Today, they’re even able to learn how to sort images by category with, in some cases, better results than manual sorting. If there’s a method that justifies a particular craze when it comes to the deep learning world, then it’s CNNs. What is particularly interesting with CNNs is that they’re also easy to understand, when you divide them into their basic functionality.
A CNN compares images fragment-by-fragment. The fragments a CNN looks for are called features. By finding approximate features that are roughly similar in 2 different images, the CNN is much better at detecting similarities than via a full image-to-image comparison.
These supervised learning techniques can provide very good results, and their performance strongly depends on the quality of the previously-found features. There are several methods for extracting and describing features.
In practice, the classification error is never zero. The results can then be improved by creating new feature extraction methods that are more suited to the studied images, or by using a “better” classifier.
But in 2012, a revolution occurred: at the annual ILSVRC computer vision competition, a new deep learning algorithm surpassed all previous benchmark records! This was a convolutional neural network called AlexNet.
Convolutional neural networks have a methodology similar to traditional methods of supervised learning: they receive input images, detect the features of each of them, and then drag a classifier over them.
However, features are learned automatically! The CNNs do all the hard work of extraction and description of features: during the training phase, the classification error is minimized in order to optimize the parameters of the classifier AND the features! In addition, the specific architecture of the network can extract features of different complexities, from the simplest to the most sophisticated.
The automatic feature extraction and prioritization, which adapts to the given problem, is one of the strengths of convolutional neural networks: no need to implement a “hand-to-hand” extraction algorithm.
Unlike supervised learning techniques, convolutional neural networks learn the features of each image. That’s where their strength lies: networks do all the work of extracting features automatically, unlike supervised learning techniques.
There are four types of layers for a convolutional neural network: the convolutional layer, the pooling layer, the ReLU correction layer, and the fully-connected layer. Next, I’ll explain the purposes of these different layers.
1. The convolution layer
A convolutional layer is the key component of convolutional neural networks, and generally constitutes at least their first layer.
Its purpose is to locate the presence of a set of features in the images received as input. For this, we perform convolutional filtering: the principle idea is to “drag” a window representing the feature on the image and then calculate the product of the convolution between the feature and each portion of the scanned image. A feature is then seen as a filter: the two terms are equivalent in this context.
The convolution layer thus receives several images as input and calculates the convolution of each of them with each filter. The filters correspond exactly to the features you want to find in the images.
We obtain for each pair (image, filter) an activation map, or feature map, which indicates where the features are in the image: the higher the value, the more the corresponding place in the image looks like the feature.

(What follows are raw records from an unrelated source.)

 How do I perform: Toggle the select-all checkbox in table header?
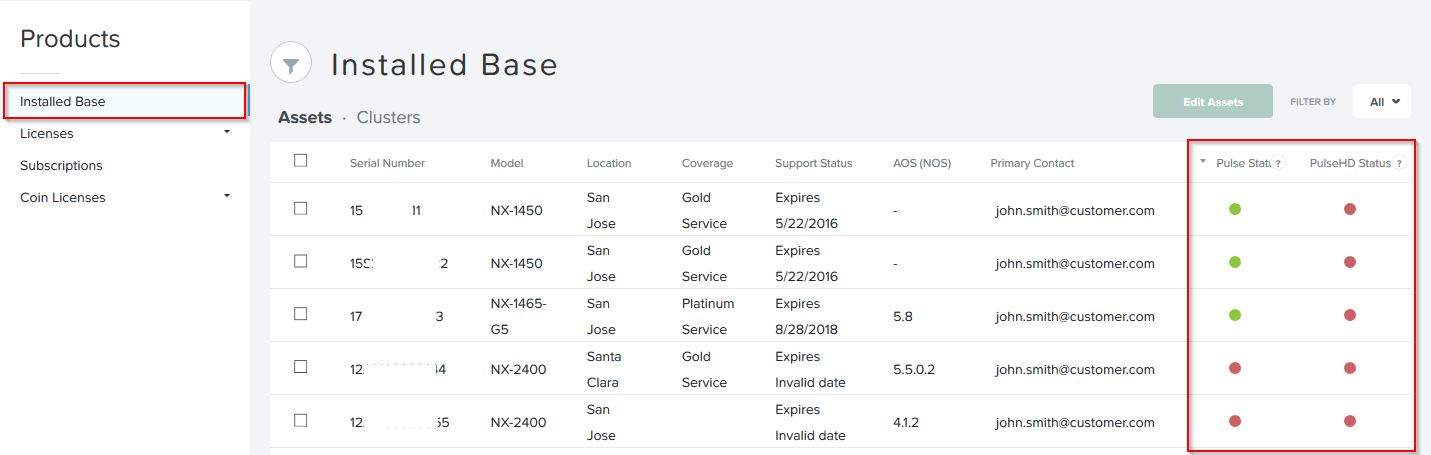[301, 160]

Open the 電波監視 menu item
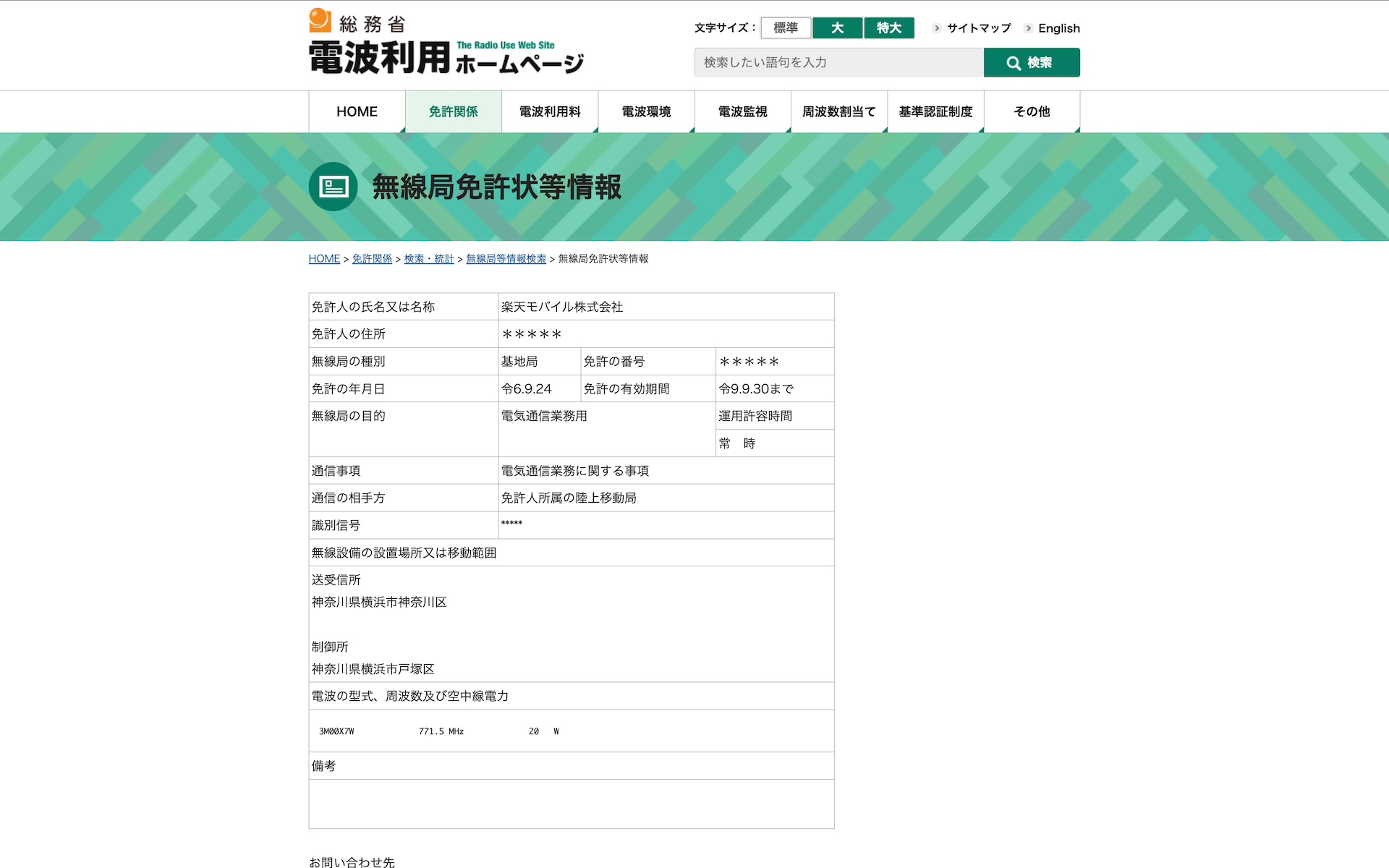click(743, 111)

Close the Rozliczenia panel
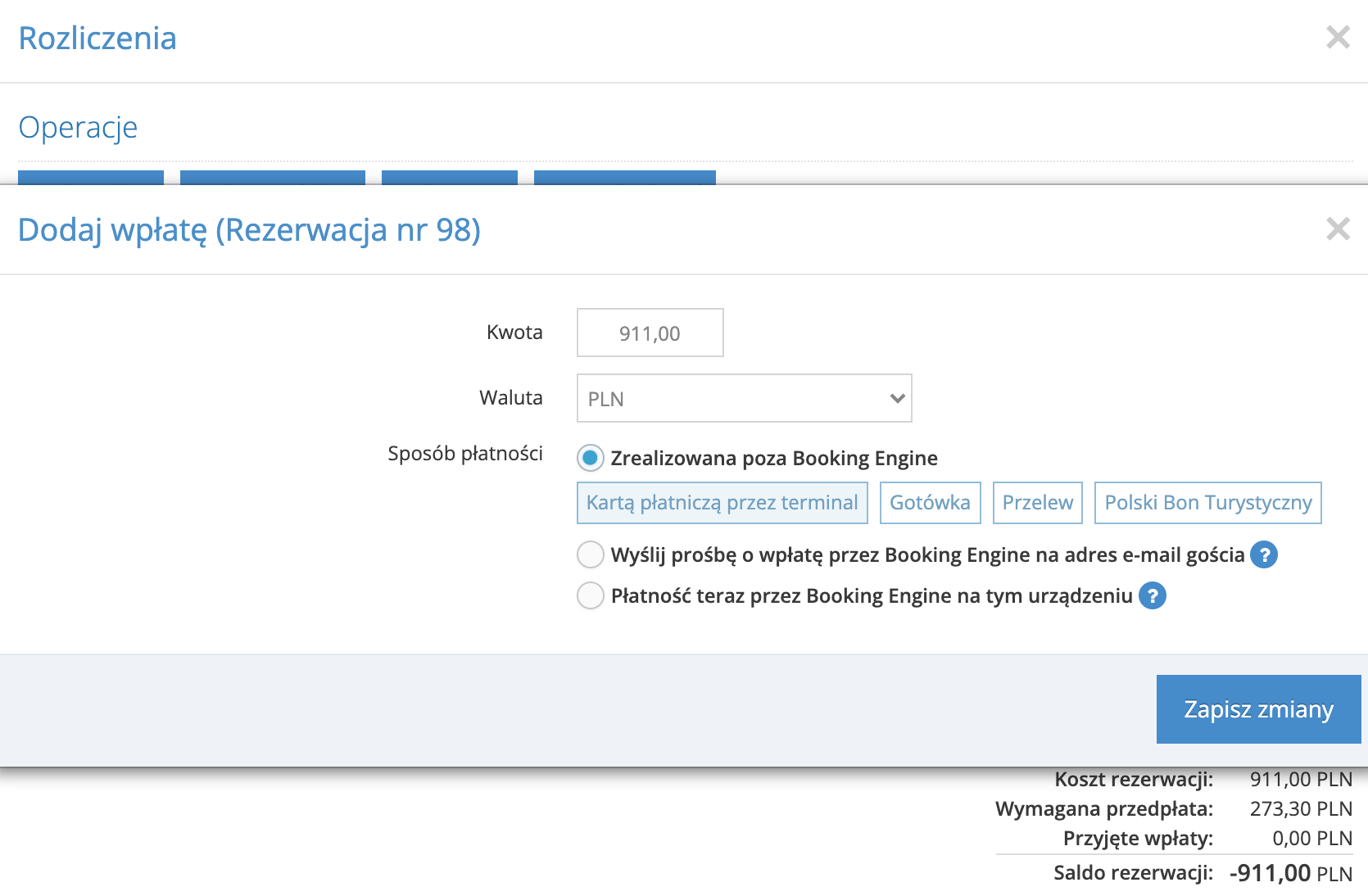(1338, 37)

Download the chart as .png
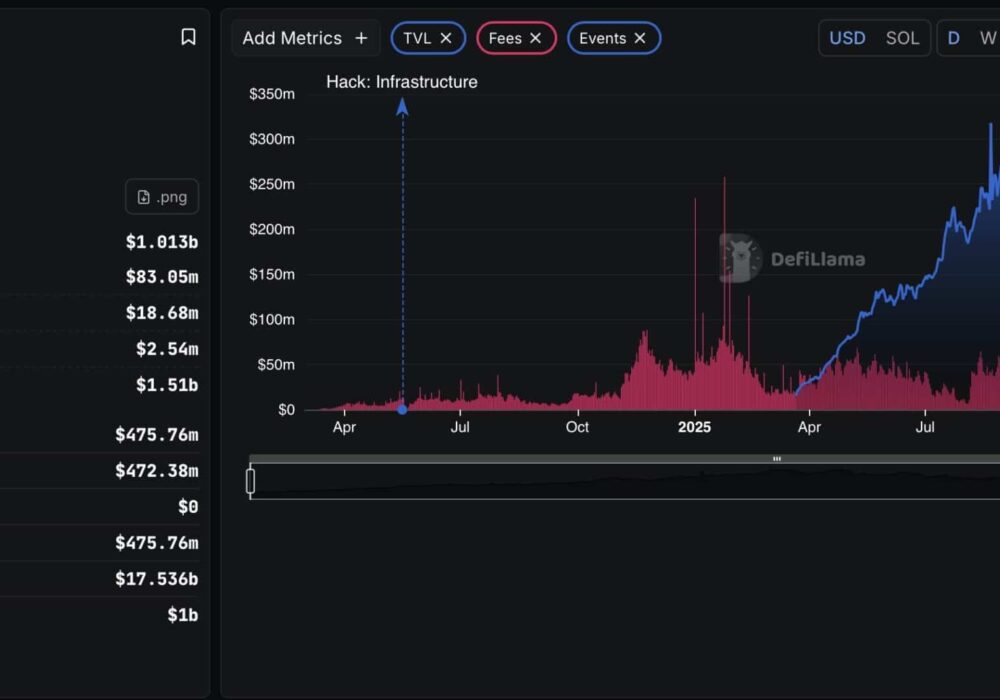(162, 197)
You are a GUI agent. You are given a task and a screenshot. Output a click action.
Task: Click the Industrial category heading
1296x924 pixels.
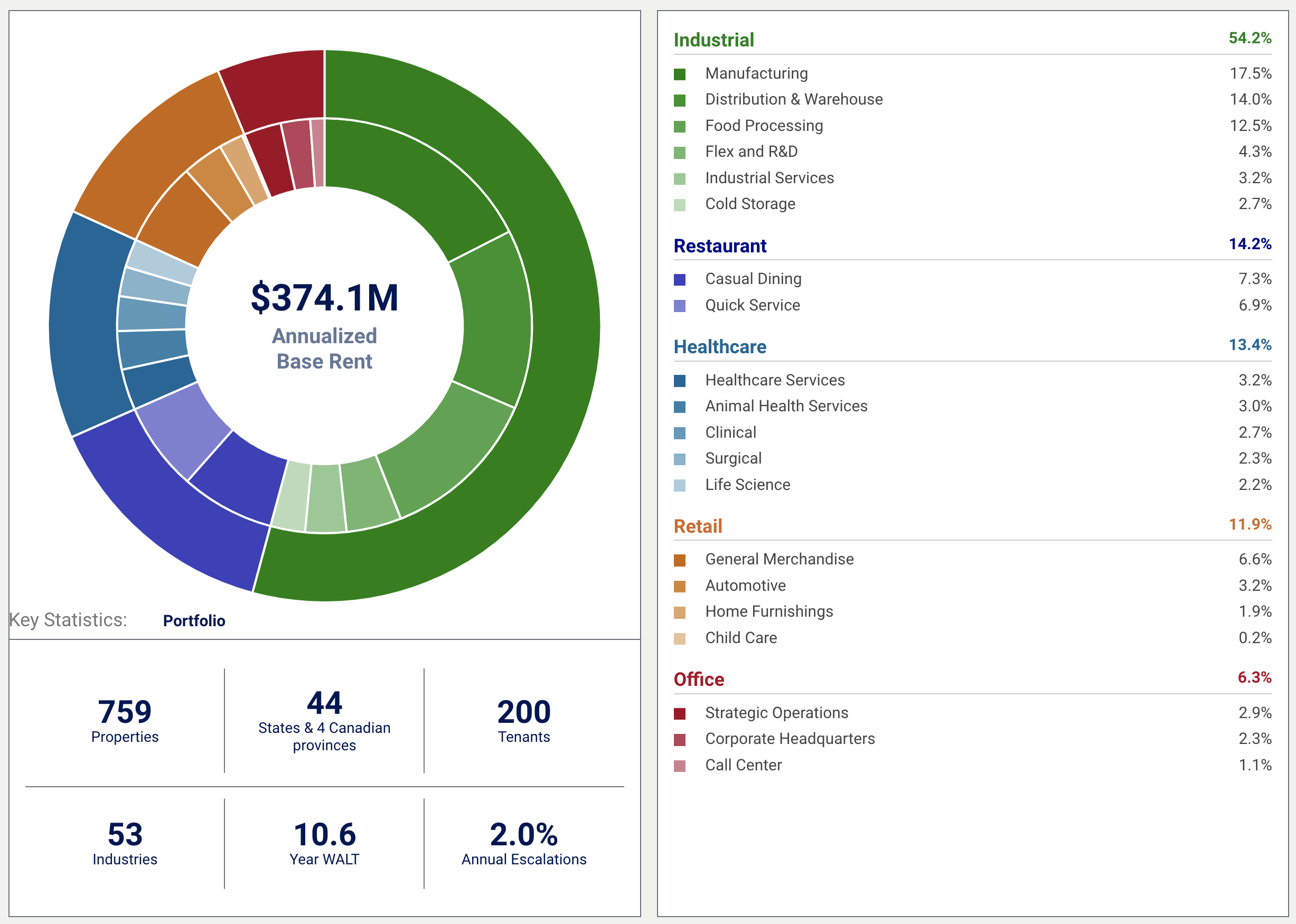click(x=713, y=40)
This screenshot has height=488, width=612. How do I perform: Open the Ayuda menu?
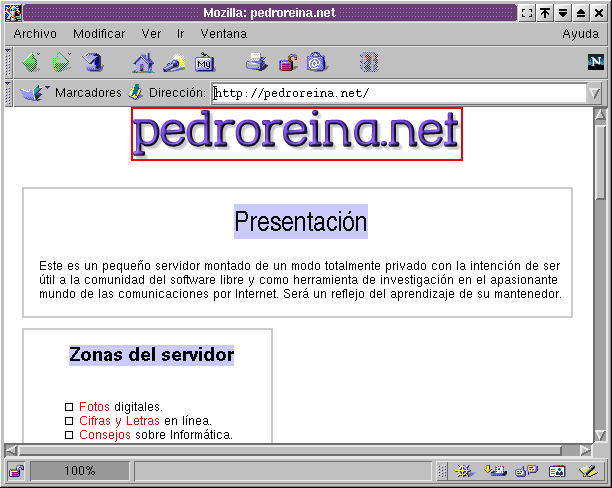(580, 33)
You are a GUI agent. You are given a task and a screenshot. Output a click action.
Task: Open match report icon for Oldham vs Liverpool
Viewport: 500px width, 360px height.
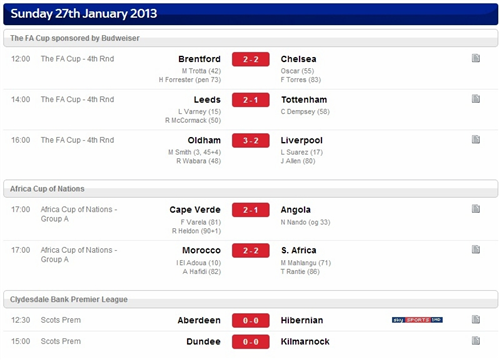coord(476,140)
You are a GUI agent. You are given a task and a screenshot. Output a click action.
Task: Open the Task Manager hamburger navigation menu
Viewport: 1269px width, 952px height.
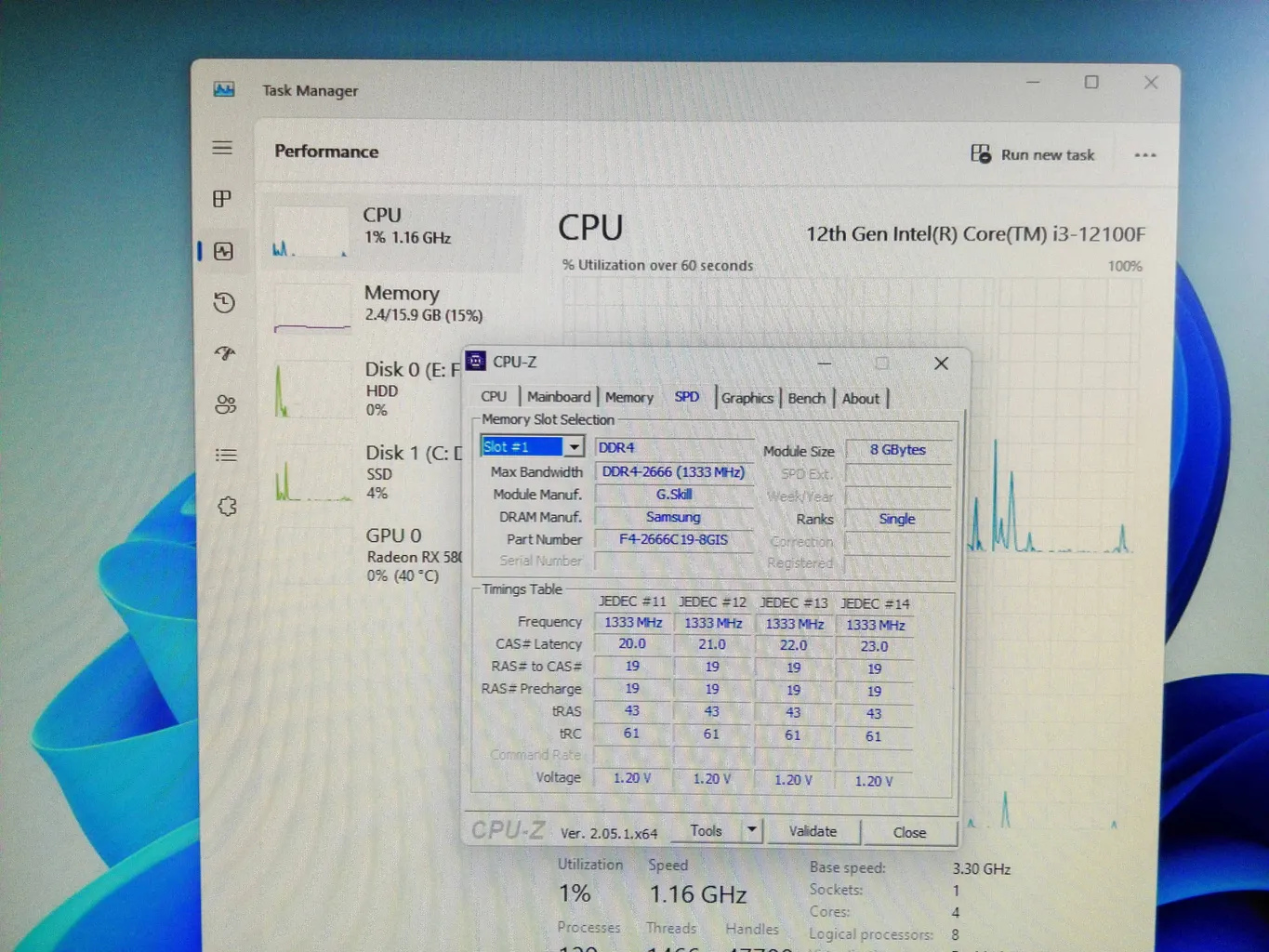pyautogui.click(x=222, y=148)
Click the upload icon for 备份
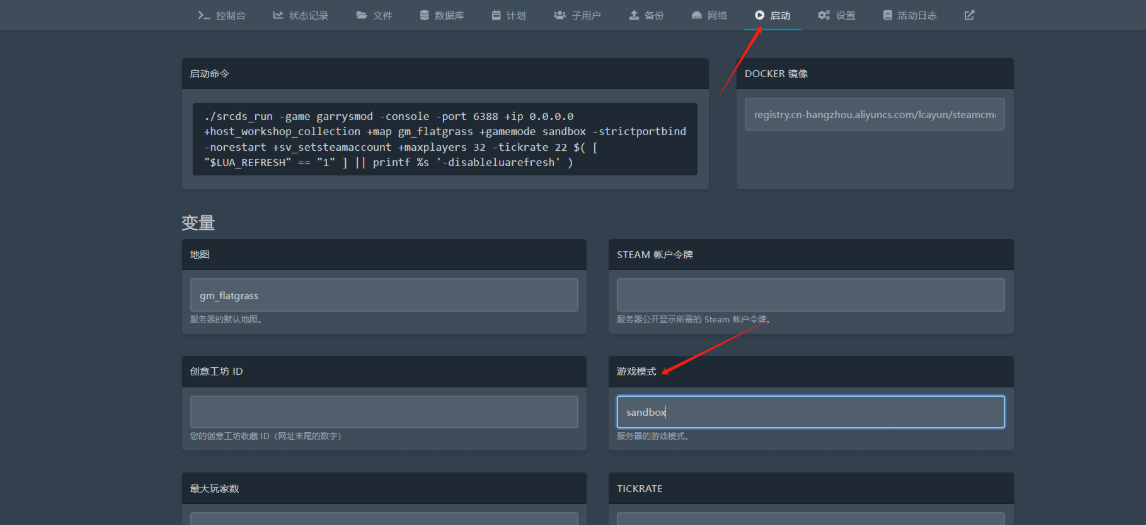The width and height of the screenshot is (1146, 525). 634,15
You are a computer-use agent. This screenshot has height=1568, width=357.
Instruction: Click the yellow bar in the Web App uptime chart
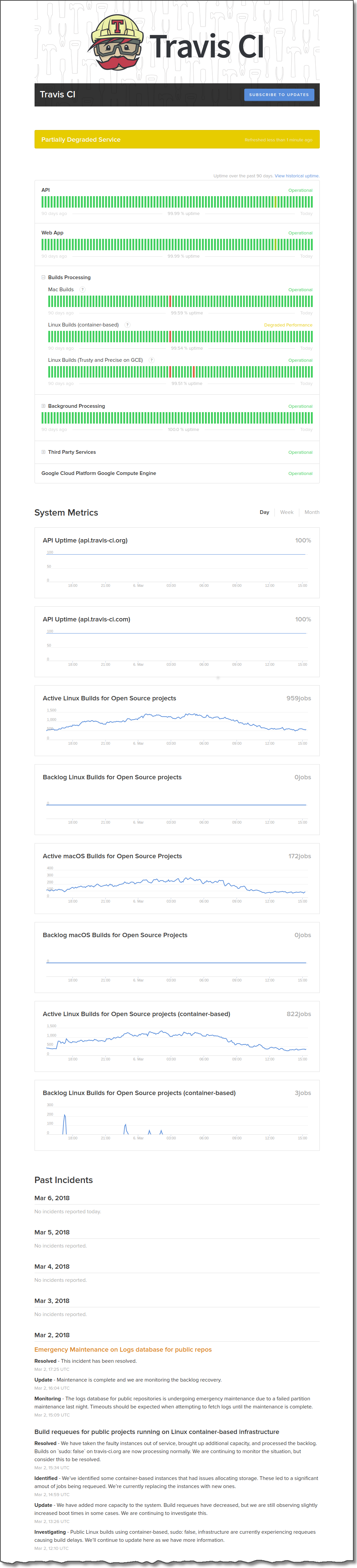pyautogui.click(x=275, y=245)
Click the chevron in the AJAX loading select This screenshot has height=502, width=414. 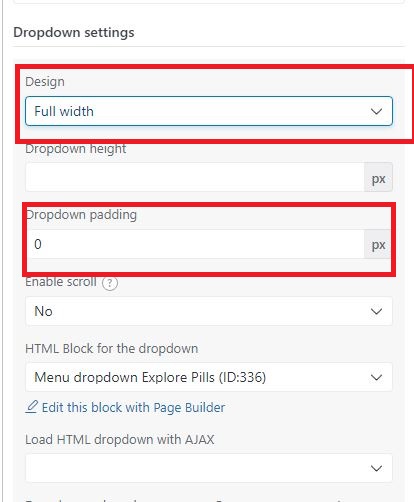pos(376,468)
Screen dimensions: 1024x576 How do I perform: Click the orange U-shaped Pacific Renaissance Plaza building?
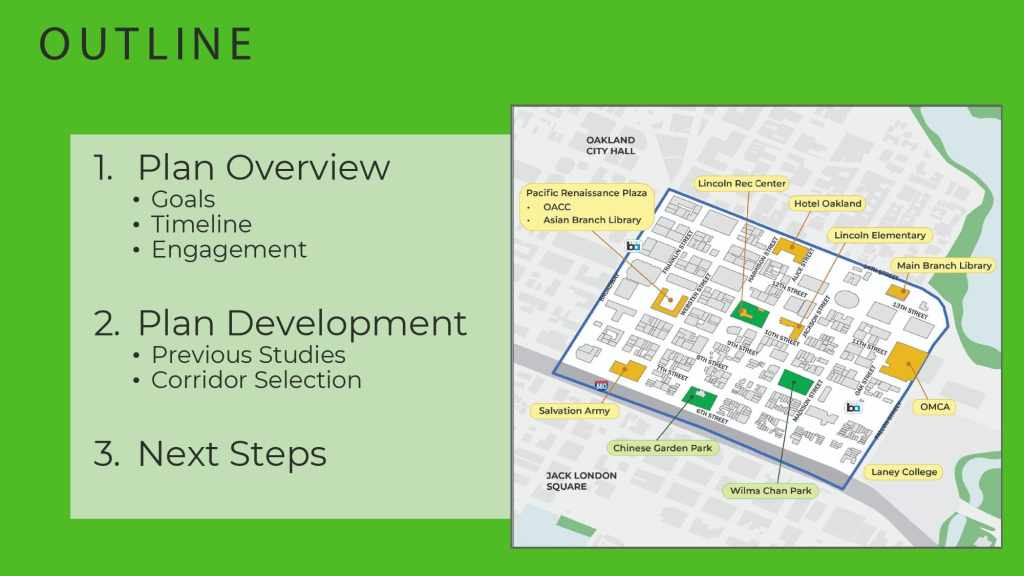coord(668,299)
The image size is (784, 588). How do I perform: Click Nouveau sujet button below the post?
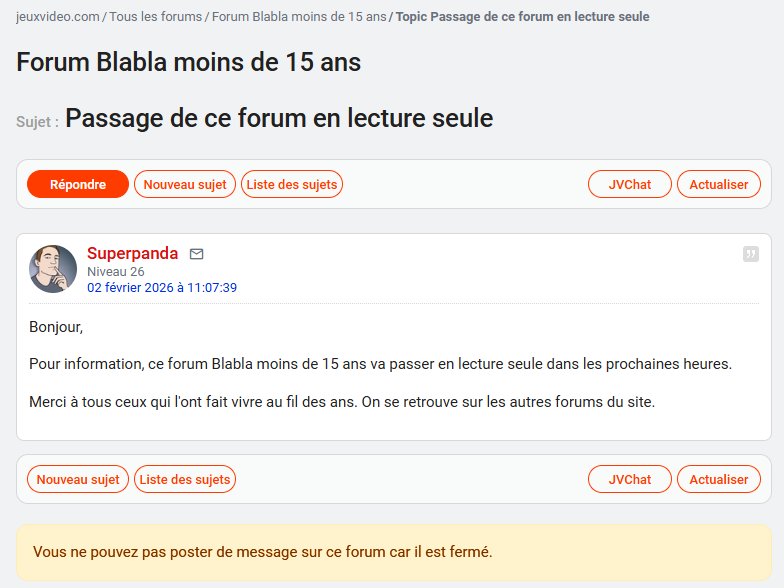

Unlike traditional methods, features are not pre-defined according to a particular formalism (SIFT), but learned by the network during the training phase! The nuclei of the filters denote the weights of the convolution layer. They are initialized and then updated by backpropagation of the gradient.
This is the strength of convolutional neural networks — they’re able to determine all the discriminating elements of an image, by adapting to the problem. For example, if the question is to distinguish cats from dogs, the automatically defined features can describe the shape of the ears or paws.
2. The pooling layer
This type of layer is often placed between two convolution layers: it receives several feature maps as input, and applies to each of them the pooling operation.
The pooling operation consists of reducing the size of the images while preserving their important characteristics.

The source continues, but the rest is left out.